__Problem to solve__.
Wherever the word "thumbnail" appears in a line of the records, copy that line.

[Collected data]

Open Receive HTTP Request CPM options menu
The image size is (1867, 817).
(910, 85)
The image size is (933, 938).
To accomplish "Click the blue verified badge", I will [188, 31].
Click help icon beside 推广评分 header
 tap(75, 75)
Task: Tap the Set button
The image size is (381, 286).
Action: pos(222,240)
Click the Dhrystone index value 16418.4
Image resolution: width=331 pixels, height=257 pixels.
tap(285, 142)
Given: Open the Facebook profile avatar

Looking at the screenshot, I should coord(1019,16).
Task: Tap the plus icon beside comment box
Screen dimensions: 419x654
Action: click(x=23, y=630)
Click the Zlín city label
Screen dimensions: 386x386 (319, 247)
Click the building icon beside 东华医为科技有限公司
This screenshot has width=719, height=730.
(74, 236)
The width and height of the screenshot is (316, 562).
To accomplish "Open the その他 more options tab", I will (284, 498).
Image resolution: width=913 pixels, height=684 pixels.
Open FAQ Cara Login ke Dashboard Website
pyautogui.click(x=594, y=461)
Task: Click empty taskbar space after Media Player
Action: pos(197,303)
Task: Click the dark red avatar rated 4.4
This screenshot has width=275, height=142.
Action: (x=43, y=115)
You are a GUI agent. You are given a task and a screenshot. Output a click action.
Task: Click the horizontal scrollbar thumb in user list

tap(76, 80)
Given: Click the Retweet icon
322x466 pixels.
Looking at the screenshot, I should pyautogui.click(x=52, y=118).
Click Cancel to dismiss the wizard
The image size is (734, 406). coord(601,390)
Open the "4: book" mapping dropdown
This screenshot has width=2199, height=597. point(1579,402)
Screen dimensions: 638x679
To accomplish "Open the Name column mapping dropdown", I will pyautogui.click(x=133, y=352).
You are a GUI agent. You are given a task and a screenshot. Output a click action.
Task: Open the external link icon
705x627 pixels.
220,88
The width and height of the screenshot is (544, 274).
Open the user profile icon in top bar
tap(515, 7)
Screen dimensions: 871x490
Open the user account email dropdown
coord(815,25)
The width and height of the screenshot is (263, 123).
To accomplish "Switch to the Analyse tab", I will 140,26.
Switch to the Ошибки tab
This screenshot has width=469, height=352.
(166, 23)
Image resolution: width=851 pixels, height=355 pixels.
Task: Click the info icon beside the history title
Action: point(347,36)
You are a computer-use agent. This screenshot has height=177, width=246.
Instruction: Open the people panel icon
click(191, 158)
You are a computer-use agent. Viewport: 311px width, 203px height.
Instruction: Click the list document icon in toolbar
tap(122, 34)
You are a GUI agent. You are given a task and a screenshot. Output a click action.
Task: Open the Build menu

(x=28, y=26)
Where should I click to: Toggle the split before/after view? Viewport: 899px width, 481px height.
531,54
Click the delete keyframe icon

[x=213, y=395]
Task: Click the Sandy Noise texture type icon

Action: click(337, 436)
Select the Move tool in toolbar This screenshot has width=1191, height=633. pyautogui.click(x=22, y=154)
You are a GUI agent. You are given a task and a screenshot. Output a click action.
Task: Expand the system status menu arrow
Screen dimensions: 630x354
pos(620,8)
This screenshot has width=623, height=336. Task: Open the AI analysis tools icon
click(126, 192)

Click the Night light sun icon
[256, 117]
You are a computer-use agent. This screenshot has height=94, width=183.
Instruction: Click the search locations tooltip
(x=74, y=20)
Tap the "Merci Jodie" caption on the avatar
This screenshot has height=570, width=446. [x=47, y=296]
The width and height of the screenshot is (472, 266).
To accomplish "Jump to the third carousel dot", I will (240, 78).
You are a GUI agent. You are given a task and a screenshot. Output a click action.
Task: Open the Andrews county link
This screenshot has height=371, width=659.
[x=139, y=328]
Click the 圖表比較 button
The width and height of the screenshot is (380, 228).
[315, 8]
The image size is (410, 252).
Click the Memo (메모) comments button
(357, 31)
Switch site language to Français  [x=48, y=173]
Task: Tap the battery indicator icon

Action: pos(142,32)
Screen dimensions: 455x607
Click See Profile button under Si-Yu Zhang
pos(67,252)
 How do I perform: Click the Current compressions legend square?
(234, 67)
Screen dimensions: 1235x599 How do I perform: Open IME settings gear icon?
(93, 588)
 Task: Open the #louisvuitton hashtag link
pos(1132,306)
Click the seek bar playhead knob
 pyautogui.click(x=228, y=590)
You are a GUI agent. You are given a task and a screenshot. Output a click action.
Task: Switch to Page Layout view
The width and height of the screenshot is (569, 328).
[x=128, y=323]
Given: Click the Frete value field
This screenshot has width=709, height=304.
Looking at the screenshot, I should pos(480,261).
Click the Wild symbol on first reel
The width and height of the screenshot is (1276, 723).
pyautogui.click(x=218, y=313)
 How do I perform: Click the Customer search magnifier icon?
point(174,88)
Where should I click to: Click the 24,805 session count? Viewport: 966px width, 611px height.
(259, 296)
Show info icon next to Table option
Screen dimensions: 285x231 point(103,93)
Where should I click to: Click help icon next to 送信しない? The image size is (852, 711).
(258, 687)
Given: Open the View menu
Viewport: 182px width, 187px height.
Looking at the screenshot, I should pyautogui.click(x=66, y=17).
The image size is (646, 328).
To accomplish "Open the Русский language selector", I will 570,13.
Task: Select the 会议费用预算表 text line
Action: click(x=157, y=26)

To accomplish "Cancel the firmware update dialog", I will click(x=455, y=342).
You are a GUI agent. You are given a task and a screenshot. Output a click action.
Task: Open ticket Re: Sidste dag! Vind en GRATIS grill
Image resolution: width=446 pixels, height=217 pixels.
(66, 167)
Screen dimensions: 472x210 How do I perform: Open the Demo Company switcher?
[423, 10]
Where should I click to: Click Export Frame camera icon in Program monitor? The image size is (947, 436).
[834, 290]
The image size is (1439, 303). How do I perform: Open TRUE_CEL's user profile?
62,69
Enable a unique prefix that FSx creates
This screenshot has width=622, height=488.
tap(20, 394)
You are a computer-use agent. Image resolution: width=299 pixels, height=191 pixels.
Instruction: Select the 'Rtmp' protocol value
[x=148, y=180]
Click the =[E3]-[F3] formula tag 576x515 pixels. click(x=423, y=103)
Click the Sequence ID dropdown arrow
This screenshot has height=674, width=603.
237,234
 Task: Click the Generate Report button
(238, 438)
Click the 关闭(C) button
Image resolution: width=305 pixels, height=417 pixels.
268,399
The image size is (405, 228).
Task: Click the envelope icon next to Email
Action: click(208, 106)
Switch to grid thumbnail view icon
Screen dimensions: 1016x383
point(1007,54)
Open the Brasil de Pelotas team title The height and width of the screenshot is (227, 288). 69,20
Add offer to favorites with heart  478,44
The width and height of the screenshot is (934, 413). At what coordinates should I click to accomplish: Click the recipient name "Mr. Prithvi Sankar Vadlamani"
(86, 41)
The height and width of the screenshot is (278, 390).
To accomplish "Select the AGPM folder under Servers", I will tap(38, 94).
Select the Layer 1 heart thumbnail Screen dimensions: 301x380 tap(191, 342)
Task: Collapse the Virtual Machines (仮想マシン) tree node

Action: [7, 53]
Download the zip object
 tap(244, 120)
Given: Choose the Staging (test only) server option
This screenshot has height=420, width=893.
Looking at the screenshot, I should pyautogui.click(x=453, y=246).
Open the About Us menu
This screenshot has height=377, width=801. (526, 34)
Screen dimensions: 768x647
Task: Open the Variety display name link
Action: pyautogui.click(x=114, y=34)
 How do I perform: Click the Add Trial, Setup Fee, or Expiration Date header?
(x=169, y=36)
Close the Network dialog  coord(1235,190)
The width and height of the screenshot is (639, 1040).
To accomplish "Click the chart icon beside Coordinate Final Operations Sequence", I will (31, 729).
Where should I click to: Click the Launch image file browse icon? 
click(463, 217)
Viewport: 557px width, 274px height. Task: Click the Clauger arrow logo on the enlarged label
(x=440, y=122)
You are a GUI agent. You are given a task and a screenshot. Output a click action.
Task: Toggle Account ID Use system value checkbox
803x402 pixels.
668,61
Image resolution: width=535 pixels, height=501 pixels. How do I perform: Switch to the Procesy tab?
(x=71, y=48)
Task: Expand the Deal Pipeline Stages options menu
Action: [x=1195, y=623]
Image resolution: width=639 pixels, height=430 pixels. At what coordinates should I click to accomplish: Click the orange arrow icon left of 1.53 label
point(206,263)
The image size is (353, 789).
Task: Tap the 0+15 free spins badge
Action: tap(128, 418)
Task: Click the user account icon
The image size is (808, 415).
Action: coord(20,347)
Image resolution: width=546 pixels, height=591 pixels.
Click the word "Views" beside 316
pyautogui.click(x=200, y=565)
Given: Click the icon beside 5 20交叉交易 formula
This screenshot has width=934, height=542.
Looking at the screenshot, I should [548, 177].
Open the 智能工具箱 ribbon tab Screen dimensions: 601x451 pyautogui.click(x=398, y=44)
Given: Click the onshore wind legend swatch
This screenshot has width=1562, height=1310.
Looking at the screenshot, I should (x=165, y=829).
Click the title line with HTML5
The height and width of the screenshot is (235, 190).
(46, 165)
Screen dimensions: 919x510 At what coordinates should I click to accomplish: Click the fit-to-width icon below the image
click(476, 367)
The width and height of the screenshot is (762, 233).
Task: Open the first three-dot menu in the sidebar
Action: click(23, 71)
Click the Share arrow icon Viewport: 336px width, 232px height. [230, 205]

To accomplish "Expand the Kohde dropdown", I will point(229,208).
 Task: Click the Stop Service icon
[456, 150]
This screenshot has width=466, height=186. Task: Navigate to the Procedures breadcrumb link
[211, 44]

__Response__.
Switch to grid thumbnail view icon
Select the Layer 1 heart thumbnail Screen dimensions: 301x380 tap(191, 342)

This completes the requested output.